In this code we will use the idea of taking horizontal gradient and creating hashes to find out duplicate images and removing them as a part of pre-processing.

[Reference Link](https://pyimagesearch.com/2017/11/27/image-hashing-opencv-python/)

In [1]:
#############  Remove Duplicates; Perform SMOTE to balance; Convert back to 8x8x3 images format; Save entire thing             


import pickle
import numpy as np
from imblearn.over_sampling import SMOTE
from numpy import load, savez_compressed
import gc
import cv2


def unpickle(file):
    with open(file, 'rb') as f:
        dict = pickle.load(f, encoding="latin1")
    return dict

data_FULL_training = unpickle(r'../input/trimagi/training_x.dat') #Loads all unpickled raw data in datadict variable
Label_FULL_training = unpickle(r'../input/trimagi/training_y.dat') #Loads all unpickled raw data in datadict variable

data_Validation = unpickle(r'../input/trimagi/validation_x.dat') #Loads all unpickled raw Test data in datadict_tst variable




def dhash(image, hashSize=8):
    # convert the image to grayscale and resize the grayscale image,
    # adding a single column (width) so we can compute the horizontal
    # gradient
    resized = cv2.resize(image, (hashSize + 1, hashSize))
    # compute the (relative) horizontal gradient between adjacent
    # column pixels
    diff = resized[:, 1:] > resized[:, :-1]
    # convert the difference image to a hash and return it
    return sum([2 ** i for (i, v) in enumerate(diff.flatten()) if v])

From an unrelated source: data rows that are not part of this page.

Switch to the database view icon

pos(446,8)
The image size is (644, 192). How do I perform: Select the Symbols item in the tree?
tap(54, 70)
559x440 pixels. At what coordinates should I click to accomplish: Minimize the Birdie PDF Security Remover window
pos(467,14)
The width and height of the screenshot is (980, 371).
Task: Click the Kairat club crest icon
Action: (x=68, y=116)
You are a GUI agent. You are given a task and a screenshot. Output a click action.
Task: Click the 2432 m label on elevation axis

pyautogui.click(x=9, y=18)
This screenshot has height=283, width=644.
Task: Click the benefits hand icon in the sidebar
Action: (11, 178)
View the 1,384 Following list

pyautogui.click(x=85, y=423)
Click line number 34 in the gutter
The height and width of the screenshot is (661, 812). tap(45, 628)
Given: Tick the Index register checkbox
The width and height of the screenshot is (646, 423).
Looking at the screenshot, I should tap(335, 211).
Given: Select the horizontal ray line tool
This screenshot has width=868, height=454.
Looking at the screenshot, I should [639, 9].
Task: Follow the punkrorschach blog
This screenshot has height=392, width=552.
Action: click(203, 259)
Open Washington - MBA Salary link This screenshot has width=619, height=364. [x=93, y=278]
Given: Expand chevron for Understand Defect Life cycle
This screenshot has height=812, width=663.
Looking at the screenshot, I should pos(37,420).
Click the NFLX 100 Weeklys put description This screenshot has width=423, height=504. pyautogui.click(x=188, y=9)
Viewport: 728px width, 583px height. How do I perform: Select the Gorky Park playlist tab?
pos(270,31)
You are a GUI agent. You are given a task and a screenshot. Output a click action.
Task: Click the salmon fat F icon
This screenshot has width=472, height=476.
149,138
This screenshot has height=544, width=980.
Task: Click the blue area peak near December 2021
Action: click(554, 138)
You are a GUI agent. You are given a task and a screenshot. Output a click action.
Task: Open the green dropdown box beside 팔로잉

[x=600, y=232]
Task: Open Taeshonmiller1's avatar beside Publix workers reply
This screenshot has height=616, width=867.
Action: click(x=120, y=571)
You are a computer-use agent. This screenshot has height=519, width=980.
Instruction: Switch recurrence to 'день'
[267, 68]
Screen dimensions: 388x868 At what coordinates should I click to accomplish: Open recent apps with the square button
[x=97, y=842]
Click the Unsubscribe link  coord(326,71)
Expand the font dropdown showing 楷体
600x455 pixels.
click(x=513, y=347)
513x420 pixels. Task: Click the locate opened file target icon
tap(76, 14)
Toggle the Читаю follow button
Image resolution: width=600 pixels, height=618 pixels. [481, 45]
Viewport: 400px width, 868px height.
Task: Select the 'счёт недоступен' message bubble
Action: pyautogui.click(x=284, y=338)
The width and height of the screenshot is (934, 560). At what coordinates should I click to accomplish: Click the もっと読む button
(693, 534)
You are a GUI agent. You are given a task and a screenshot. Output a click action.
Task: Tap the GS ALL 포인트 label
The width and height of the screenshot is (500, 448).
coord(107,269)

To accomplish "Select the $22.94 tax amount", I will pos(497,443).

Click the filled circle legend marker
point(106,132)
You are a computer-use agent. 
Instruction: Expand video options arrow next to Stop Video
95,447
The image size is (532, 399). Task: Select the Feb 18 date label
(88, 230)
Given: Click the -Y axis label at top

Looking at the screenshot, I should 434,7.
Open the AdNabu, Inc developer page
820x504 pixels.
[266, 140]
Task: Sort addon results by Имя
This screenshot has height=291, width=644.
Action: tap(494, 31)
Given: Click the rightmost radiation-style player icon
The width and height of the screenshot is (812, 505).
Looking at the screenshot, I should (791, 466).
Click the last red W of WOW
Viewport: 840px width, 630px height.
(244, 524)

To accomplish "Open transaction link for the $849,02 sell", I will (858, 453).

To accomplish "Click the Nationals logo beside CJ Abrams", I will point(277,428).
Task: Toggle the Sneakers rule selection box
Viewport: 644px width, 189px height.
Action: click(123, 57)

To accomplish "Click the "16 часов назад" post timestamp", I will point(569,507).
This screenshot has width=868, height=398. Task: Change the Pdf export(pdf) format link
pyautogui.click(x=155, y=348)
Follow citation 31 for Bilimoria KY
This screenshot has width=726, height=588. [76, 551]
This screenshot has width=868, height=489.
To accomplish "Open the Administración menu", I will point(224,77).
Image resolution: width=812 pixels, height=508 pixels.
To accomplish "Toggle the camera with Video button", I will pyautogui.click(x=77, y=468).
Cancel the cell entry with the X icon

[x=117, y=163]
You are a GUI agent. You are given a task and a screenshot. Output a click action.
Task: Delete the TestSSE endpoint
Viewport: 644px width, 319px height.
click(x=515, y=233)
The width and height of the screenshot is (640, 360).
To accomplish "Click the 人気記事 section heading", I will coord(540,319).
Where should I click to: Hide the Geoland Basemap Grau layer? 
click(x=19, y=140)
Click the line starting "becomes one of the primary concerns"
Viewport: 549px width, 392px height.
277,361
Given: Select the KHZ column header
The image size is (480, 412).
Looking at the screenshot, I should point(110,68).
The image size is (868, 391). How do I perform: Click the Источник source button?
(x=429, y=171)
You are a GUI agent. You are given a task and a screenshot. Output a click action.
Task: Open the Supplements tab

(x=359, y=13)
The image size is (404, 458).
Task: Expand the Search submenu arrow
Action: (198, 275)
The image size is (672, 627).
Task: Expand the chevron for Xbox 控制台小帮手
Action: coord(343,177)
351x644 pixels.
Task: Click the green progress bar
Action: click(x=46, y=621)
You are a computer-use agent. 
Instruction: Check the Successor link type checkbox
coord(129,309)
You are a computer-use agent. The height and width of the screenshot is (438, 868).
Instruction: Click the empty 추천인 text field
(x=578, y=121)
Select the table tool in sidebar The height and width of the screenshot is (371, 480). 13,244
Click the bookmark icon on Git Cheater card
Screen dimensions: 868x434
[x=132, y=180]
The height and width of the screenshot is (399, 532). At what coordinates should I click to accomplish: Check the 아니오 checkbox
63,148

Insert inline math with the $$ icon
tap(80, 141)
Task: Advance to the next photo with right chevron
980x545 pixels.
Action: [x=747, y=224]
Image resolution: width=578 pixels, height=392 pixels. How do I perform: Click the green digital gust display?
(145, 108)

def Remove_Dupes(X_Data, Y_Data):
    cleanedX = []
    cleanedY = []
    hashes = {}

    # loop over our image paths
    count=0
    for image in X_Data:
        h = dhash(image)
        # grab all image paths with that hash, add the current image
        # path to it, and store the list back in the hashes dictionary
        p = hashes.get(h, [])
        p.append(count)
        hashes[h] = p
        count+=1

    for i in hashes:
        if(len(hashes[i]) == 1):
            cleanedX.append(X_Data[hashes[i]])
            cleanedY.append(Y_Data[hashes[i]])
    cleanedX = np.array(cleanedX)
    cleanedY = np.array(cleanedY)
    
    cleanedY = np.reshape(cleanedY,(cleanedY.shape[0]))
    cleanedX = np.reshape(cleanedX,(cleanedX.shape[0],X_Data.shape[1],X_Data.shape[2]))
    return cleanedX, cleanedY

    
def DATA_Processing(data_list,class_list,validation_list,Remove_dupes=0):  #This will create (preprocessed 8x8 imgs)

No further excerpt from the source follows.